§ RECORDS FOR THE TASK:
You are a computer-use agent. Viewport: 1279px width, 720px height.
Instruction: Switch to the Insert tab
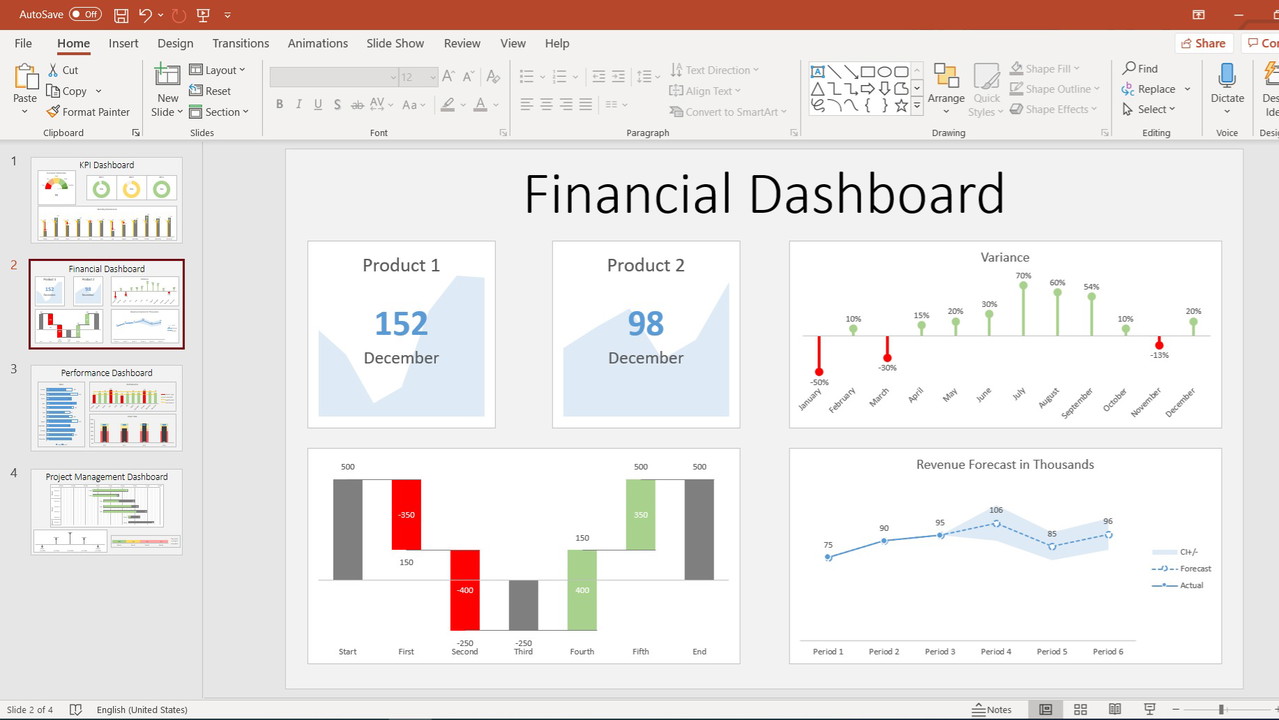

* * *

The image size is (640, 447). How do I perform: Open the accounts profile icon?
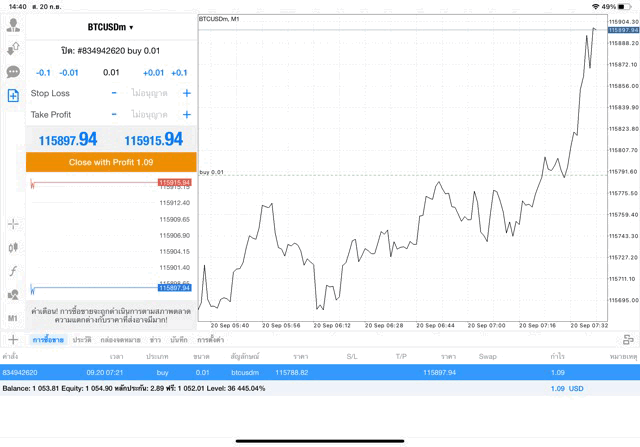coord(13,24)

...

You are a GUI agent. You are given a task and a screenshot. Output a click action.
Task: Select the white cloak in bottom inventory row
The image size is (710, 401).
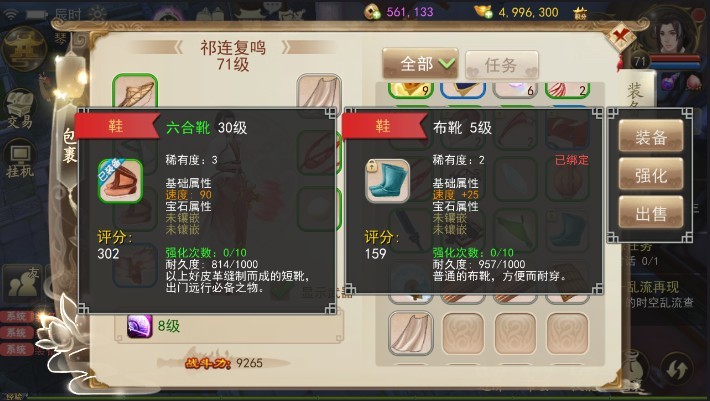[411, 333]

§ EXERCISE INSTRUCTIONS: Format the material from the line containing "You are a computer-use" to the line containing "Instruction: Switch to the Insert tab", both lines included, as a JSON list of strings, one per line, with blank lines omitted.

§ SOLUTION FOR THIS TASK:
[
  "You are a computer-use agent. Viewport: 1279px width, 720px height.",
  "Instruction: Switch to the Insert tab"
]